Crowl was first up and into the cell. The chamber was five metres square — bigger than some hab-units in the slum-zones — bare metal, but clean and lit with strip-lumens. Revus got up shakily from a bench as Crowl came in. He was clad in prison fatigues, his armour gone, an ugly weal across his grizzled face, but he did not look seriously harmed.
‘What happened?’ demanded Crowl, sweeping the cell for auto-weapons. ‘It’s not what you-’ started Revus, groggily, as if drugged.
He never finished. Booms shuddered along the corridor outside, as if piledrivers had been started up, followed by cries of aggression and alarm. Crowl turned to see the flash of lasfire reflected in the corridor’s polished walls. He reloaded Sanguine and hurried back to the cell door — just in time to see the body of a storm trooper fly across the broken doorway and crash into the wall beyond.
Gorgias flew through the gap, spun around and started firing, only to break off with a high-pitched shriek of surprise.

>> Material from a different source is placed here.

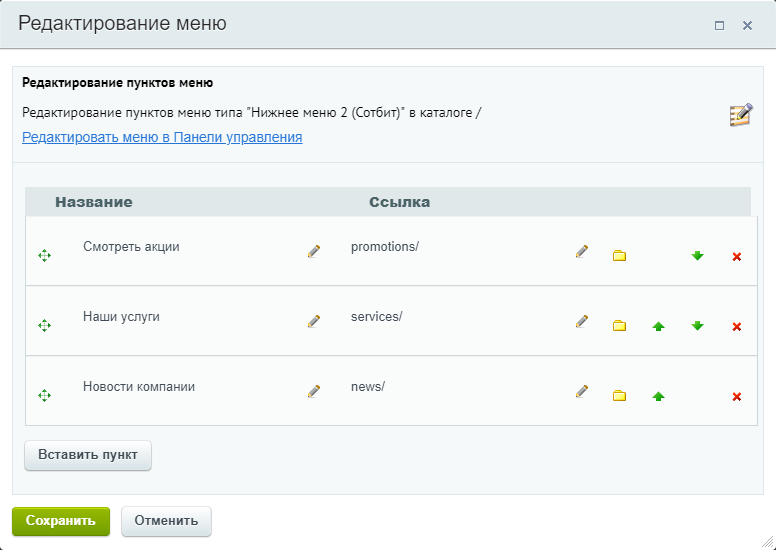
Task: Click drag handle of Наши услуги row
Action: [x=45, y=326]
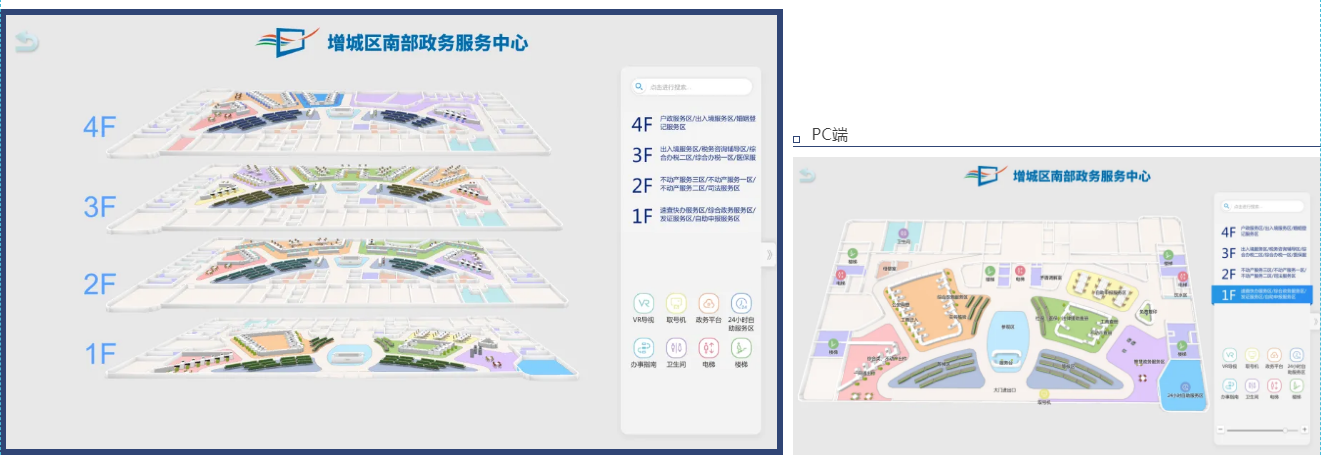
Task: Collapse the PC view's side panel arrow
Action: 1316,319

Then Crowl was through, ducking low and sliding across the corridor’s floor, firing two-handed.
The aim was good. Even given a split-second to pick his target, he’d found it with both shots. He might have laughed, though, had he had the time, and if the pain in his muscles weren’t so great, for it didn’t matter.
‘Oh, shit,’ he spat, just as his captain had done, and prepared to die.
CHAPTER EIGHT
Spinoza moved first, swinging the crozius as Chaplain Erastus had taught her — heavy enough to break bone, not so heavy as to leave her unbalanced.

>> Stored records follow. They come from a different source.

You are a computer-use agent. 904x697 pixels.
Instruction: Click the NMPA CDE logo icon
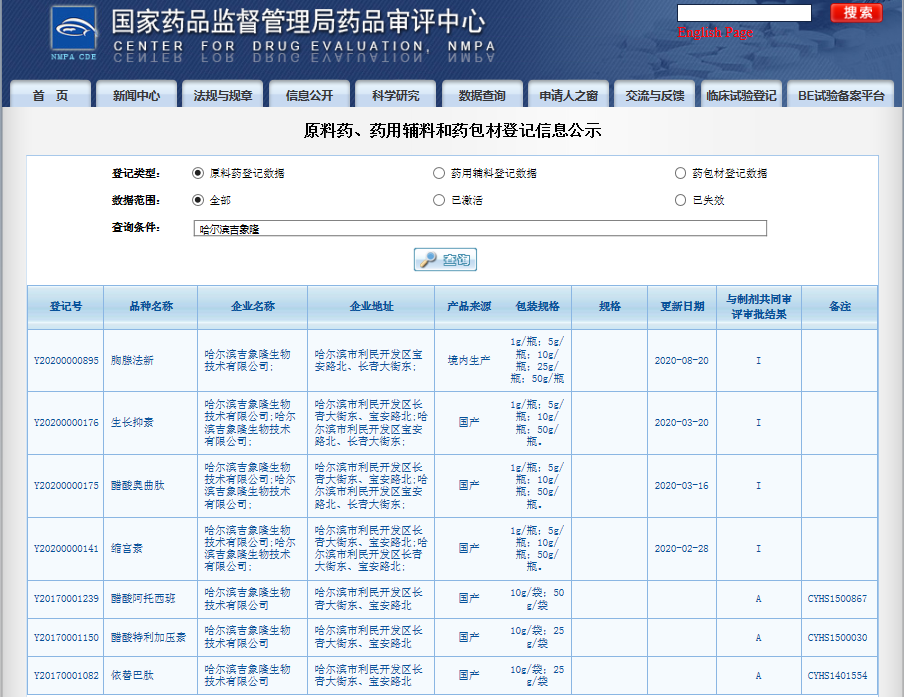coord(75,33)
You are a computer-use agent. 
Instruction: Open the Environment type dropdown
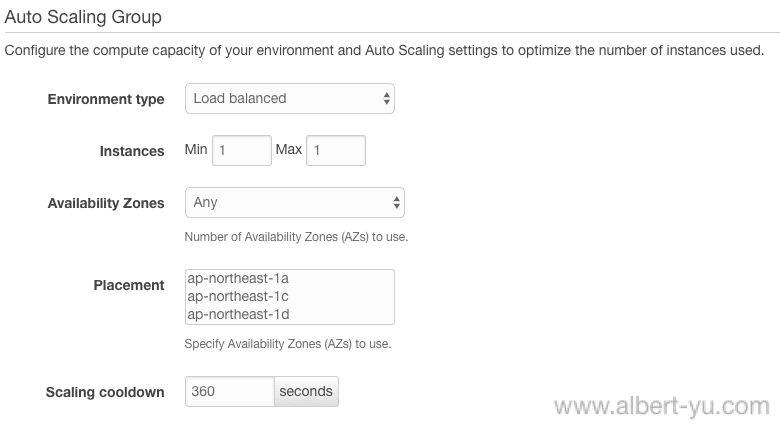point(290,99)
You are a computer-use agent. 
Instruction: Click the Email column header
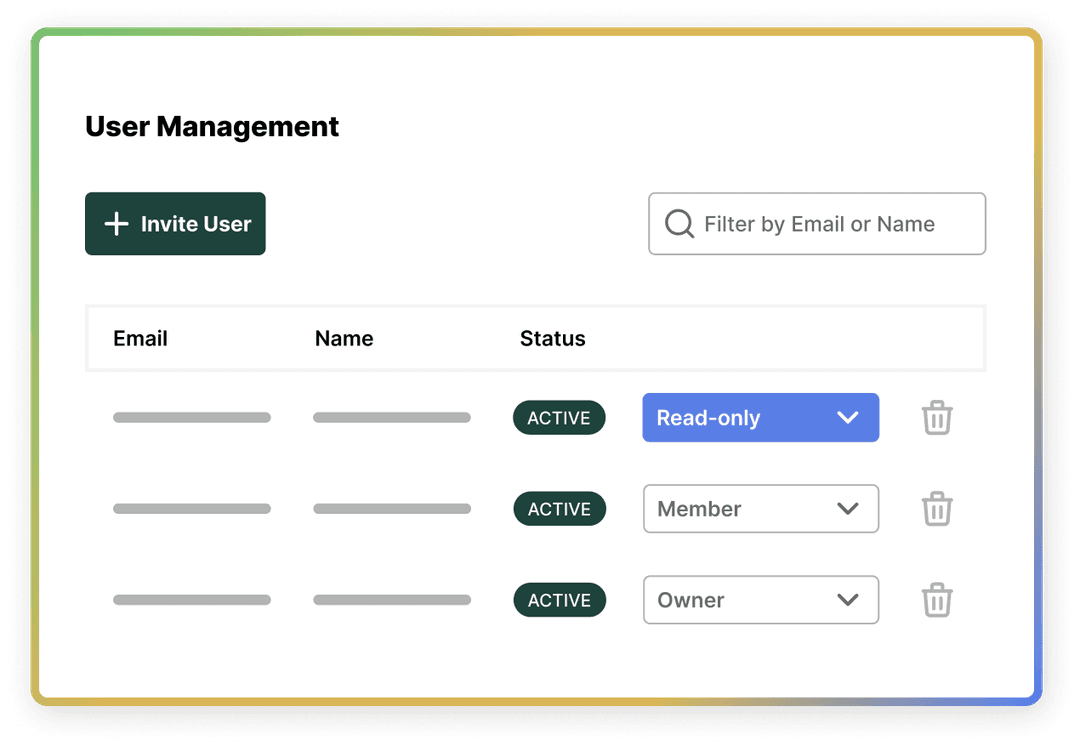[x=140, y=338]
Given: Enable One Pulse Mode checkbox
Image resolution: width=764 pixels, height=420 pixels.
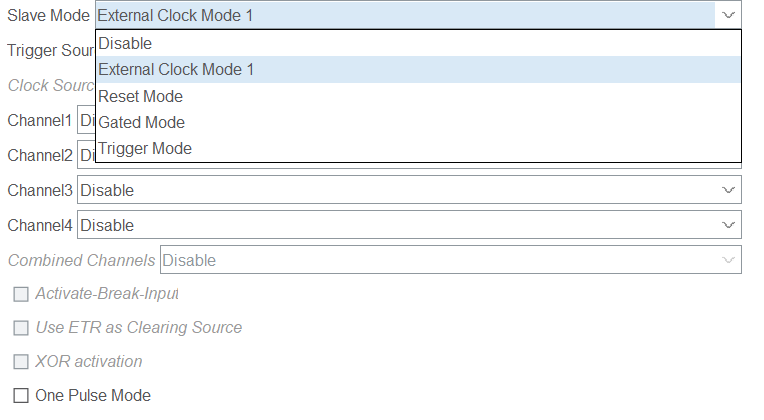Looking at the screenshot, I should pyautogui.click(x=21, y=395).
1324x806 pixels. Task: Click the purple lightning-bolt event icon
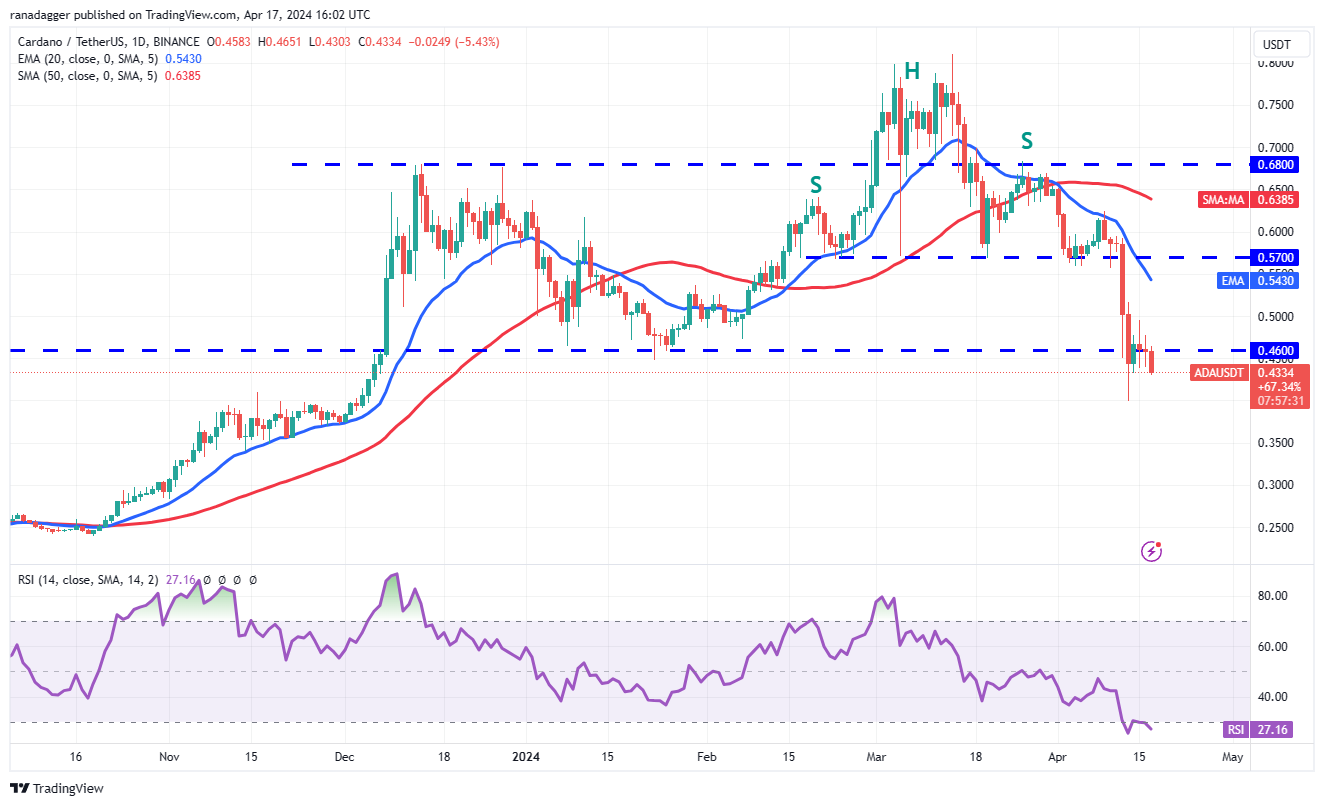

The woman met the strike with her blade, and the two energy fields screamed together, spilling out a merged kaleidoscope of flying colour. They pulled apart, then crashed together again, maul against sword, the weapons snarling like beasts.
‘Submit now,’ Spinoza panted. ‘It will go better for you.’
The woman laughed. ‘Better for me? No, I do not think so.’ She swept back into the attack, whistling her blade low and flat, going for Spinoza’s legs.
Spinoza parried, and the two weapons blazed again. Spinoza pushed back, hurling the woman away, then went after her.
She is fast, but I am stronger.
‘You were shadowing us,’ she said, pulling Argent heavily in a loose figure of eight. ‘That is a dangerous game.’
‘Every game is dangerous,’ said the woman, giving ground, stepping back along the gantry’s length. ‘But you. You are blind and you are stupid. I will not be ended by stupid.’
The power fields whipped around them both, streamers of released energy like flails, dancing amid the blur of limbs.
‘Give me your name,’ said Spinoza, knocking her back another pace, and the closed doors beckoned. ‘The more you give me-’
‘The more lenient you are? Hah. I know your methods. Be watchful! You do not face me before.’
The woman suddenly switched gear, leaping over a crozius-swipe and barging into Spinoza. The two of them careened back to the gantry’s edge, their feet treading along the metal rim. Spinoza felt her boot slip over the lip, and shoved back hard, swiping out with her crackling weapon. Argent connected with the woman’s stomach, smearing plasma into her armour-plates and throwing her a pace back. Then she waded into close contact, driving, jabbing, using the maul as Erastus had always insisted.